Which kernel were you using when it worked, and which one are you using now?

Did you save the old kernel configuration so that you can compare the differences.  In the event of no, the possibility with a legacy driver is that it won't be well managed in later releases of kernel like the newest one you installed, no?

----------

## joanandk

@Punchcutter:

Did you emerge linux-firmware? You should check dmesg for getting a hint what is missing.

BR

----------

## Punchcutter

Thanks for the responses. Here are the followups:

Yes, I have linux-firmware installed (and have had, for a long time). Is there anything I should pay attention to wrt to firmware, other than just merging the package?

I have checked dmesg output, but it doesn't seem to contain anything related to this. I also cleared it, and then tried bringing the interface up again, and nothing appears in dmesg.

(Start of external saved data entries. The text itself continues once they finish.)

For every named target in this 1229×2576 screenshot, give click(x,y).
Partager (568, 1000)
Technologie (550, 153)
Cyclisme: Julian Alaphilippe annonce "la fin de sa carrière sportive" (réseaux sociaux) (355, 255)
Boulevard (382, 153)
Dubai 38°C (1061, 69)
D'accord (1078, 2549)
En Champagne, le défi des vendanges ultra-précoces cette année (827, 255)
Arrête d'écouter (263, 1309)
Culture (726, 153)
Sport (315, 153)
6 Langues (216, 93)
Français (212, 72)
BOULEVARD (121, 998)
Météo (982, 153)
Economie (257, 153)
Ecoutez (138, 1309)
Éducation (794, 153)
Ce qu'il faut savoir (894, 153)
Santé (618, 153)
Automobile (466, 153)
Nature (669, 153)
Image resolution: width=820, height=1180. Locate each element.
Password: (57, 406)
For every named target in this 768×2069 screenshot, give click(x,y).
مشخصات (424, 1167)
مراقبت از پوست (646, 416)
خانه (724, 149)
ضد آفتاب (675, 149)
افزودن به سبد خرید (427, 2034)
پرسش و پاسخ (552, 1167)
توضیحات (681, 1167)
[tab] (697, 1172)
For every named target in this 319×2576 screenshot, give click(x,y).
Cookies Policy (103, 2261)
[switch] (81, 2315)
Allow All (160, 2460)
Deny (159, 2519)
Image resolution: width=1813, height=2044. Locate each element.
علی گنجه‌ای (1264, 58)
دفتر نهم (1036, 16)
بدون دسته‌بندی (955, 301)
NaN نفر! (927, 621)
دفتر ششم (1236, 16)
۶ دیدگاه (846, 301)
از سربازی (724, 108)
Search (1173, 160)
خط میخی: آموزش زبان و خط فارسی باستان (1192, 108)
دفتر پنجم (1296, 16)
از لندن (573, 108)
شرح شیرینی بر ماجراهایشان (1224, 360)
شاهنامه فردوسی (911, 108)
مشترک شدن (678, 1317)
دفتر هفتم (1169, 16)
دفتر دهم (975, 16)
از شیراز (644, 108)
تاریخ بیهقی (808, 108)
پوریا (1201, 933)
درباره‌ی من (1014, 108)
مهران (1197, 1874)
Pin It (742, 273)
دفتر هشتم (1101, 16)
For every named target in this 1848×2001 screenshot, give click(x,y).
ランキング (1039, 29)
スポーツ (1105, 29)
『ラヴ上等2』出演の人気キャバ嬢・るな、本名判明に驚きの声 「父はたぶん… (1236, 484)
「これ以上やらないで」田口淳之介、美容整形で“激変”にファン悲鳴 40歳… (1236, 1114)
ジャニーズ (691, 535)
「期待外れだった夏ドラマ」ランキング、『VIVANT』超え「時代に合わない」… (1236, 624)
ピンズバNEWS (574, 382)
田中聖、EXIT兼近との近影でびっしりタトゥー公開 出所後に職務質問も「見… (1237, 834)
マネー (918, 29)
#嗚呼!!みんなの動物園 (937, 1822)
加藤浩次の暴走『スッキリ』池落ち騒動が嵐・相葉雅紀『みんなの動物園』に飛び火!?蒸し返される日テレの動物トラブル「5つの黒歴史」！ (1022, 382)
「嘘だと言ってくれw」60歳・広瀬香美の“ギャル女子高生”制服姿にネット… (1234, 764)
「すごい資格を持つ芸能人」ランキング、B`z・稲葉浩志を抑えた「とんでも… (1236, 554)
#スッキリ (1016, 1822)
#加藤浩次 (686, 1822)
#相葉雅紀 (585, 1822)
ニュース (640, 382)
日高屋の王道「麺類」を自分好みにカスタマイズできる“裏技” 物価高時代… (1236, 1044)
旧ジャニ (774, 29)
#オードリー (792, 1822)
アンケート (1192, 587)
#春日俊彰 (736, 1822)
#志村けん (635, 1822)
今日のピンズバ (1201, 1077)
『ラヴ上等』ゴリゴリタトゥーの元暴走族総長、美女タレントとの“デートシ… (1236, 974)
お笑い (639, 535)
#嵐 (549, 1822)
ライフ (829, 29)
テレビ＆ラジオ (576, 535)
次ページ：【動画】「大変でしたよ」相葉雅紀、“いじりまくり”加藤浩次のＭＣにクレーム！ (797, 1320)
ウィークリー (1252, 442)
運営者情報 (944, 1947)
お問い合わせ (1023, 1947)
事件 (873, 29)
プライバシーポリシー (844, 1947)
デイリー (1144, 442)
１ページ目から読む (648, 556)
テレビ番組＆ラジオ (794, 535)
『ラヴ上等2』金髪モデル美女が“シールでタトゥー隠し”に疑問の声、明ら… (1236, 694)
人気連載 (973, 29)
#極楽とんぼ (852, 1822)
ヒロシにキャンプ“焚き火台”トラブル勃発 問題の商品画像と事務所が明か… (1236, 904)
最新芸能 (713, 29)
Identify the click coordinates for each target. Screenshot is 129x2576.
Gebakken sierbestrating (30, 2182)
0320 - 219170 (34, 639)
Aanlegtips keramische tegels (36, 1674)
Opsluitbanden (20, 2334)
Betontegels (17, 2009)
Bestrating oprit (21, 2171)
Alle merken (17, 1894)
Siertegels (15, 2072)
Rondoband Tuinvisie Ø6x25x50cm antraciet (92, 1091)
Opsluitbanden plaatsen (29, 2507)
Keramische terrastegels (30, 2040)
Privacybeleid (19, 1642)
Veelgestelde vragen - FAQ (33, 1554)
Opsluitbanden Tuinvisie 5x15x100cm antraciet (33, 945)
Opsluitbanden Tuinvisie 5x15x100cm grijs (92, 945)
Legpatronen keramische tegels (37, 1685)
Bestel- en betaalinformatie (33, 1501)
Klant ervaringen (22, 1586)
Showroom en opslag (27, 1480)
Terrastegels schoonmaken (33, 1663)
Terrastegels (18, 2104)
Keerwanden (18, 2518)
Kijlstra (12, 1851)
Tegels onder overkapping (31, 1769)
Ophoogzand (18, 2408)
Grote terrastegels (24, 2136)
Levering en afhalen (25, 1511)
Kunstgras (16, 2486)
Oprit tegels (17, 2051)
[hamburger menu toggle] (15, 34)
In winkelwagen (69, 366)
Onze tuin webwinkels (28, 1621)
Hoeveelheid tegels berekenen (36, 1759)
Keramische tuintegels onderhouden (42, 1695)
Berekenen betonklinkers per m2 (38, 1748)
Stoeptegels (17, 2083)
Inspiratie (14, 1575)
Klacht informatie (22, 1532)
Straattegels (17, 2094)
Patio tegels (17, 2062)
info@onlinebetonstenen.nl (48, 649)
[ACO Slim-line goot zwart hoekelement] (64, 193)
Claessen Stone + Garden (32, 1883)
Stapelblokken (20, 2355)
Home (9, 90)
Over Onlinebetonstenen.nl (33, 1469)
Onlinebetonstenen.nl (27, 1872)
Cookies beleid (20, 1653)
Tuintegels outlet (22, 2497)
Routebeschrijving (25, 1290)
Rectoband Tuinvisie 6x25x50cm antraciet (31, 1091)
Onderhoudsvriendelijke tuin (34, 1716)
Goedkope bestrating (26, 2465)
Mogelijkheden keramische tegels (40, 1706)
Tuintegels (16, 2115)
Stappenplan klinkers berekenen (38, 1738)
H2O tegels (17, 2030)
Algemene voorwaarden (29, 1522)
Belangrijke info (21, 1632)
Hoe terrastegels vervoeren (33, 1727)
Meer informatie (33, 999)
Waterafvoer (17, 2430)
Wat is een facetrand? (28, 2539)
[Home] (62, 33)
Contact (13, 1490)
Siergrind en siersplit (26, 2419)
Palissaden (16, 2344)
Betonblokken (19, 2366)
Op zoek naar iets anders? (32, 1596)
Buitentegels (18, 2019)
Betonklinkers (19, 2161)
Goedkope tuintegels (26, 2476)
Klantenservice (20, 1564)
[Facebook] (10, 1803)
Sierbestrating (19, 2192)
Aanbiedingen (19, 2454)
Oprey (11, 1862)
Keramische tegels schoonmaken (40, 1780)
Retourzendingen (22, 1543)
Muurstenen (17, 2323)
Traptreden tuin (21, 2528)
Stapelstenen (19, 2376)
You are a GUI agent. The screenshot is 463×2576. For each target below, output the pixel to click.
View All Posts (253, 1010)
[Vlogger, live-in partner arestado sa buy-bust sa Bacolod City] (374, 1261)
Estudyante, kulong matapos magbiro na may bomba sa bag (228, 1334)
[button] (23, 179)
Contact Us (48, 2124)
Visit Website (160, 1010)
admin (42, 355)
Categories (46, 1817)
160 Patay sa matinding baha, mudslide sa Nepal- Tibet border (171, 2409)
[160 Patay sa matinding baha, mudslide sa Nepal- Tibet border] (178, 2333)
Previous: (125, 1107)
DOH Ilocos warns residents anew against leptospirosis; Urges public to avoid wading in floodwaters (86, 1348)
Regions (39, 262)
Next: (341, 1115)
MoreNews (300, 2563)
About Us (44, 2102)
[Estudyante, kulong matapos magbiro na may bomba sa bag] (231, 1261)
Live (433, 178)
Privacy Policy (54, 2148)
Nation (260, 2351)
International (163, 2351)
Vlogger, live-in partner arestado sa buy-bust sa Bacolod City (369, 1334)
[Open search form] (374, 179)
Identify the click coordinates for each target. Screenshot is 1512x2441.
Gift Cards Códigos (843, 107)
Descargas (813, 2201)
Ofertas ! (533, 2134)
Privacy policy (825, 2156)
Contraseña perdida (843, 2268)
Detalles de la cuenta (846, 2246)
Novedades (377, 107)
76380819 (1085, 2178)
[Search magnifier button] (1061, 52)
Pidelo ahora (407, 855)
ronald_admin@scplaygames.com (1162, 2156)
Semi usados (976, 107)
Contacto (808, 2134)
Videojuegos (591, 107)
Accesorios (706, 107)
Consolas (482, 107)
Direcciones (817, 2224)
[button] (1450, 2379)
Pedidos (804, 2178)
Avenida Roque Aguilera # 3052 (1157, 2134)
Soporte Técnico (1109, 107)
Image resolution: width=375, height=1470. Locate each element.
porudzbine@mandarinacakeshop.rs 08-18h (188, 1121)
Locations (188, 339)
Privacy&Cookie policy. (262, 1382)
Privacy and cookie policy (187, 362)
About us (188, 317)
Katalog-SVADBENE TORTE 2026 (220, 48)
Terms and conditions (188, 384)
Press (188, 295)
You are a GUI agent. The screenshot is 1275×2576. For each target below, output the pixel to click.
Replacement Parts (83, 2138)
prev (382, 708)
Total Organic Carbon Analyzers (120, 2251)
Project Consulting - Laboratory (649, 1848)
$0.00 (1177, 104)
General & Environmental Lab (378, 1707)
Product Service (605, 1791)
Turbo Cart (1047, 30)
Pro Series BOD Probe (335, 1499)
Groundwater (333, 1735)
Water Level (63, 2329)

About the kernel versions... this is sorta bad news. Earlier this year I upgraded this laptop to an SSD, and at the time I brought the kernel up to date from a pretty old one I had been using. So I suddenly went from 3.14.56 to now 4.9.34. The good news is that I do still have my old kernel config, because I keep those under git control! But the bad news, again, is that there are SO many hundreds of lines of changes between these two kernel versions (I'm sure I just did make oldconfig and powered through all the changes at the time of upgrade). I have no desire to try to go one by one through all those kernel config differences to see what might be relevant, unless someone has a clue of something for me to look for.

Further help much appreciated. I am now at a point where I'm expecting to want to use (and begin depending on) the wifi on this laptop in a way I hadn't been doing before, so I really need to get this fixed. Help!

----------

## Hu

Please pastebin at least the new configuration, but preferably also the last known good configuration.  There might be an interested reader who can pinpoint the change for you.  If I were to guess based on the limited information available, I would say that some previously-default-enabled kernel feature (possibly, it was even previously forced on, rather than configurable via Kconfig) is now not default-enabled and you have not enabled it.  Please also pastebin dmesg from the non-working kernel, showing kernel initialization up through and including when you tried to activate the wireless card.  If you have it, pastebin the matching dmesg contents from the old working kernel.  You might have old dmesg from a prior boot available in kern.log if logrotate has not expired it yet.

Regarding firmware, if you build the network driver as a module, and that module is not in your initramfs, then merely installing the firmware is likely sufficient.  If you build the network driver into the core kernel, or if you put the module in the initramfs, then the network card may be initialized before root is mounted.  If that happens, and your firmware is only on root and not in the initramfs, then you effectively do not have the firmware available.  For some cards, omitting firmware merely hurts performance or lacks bugfixes.  For others, omitting firmware renders the card unusable.  I don't know which category your card is in.

----------

## joanandk

 *Punchcutter wrote:*   

> ... then tried bringing the interface up again, and nothing appears in dmesg.

 

Bringing the interface up again might not create any dmesg entry. Please remove the wifi kernel module and modprobe it again, this will create entries in the dmesg which shows if there is something wrong with the firmware/driver.

BR

----------

## Punchcutter

Here is the full dmesg after just having rebooted my machine.  And:

```
$ dmesg | grep -E '4965|wlp3s0'

[    3.209776] iwl4965: Intel(R) Wireless WiFi 4965 driver for Linux, in-tree:

[    3.209778] iwl4965: Copyright(c) 2003-2011 Intel Corporation

[    3.209840] iwl4965 0000:03:00.0: can't disable ASPM; OS doesn't have ASPM control

[    3.210069] iwl4965 0000:03:00.0: Detected Intel(R) Wireless WiFi Link 4965AGN, REV=0x4

[    3.253068] iwl4965 0000:03:00.0: device EEPROM VER=0x36, CALIB=0x5

[    3.256962] iwl4965 0000:03:00.0: Tunable channels: 11 802.11bg, 13 802.11a channels

[    3.266712] iwl4965 0000:03:00.0: loaded firmware version 228.61.2.24

[    3.267072] ieee80211 phy0: Selected rate control algorithm 'iwl-4965-rs'

[    3.329733] iwl4965 0000:03:00.0 wlp3s0: renamed from wlan0

[   67.180098] IPv6: ADDRCONF(NETDEV_UP): wlp3s0: link is not ready

```

I don't see anything that looks like a problem here. The last "link is not ready" related to IPv6, which I don't have enabled at all.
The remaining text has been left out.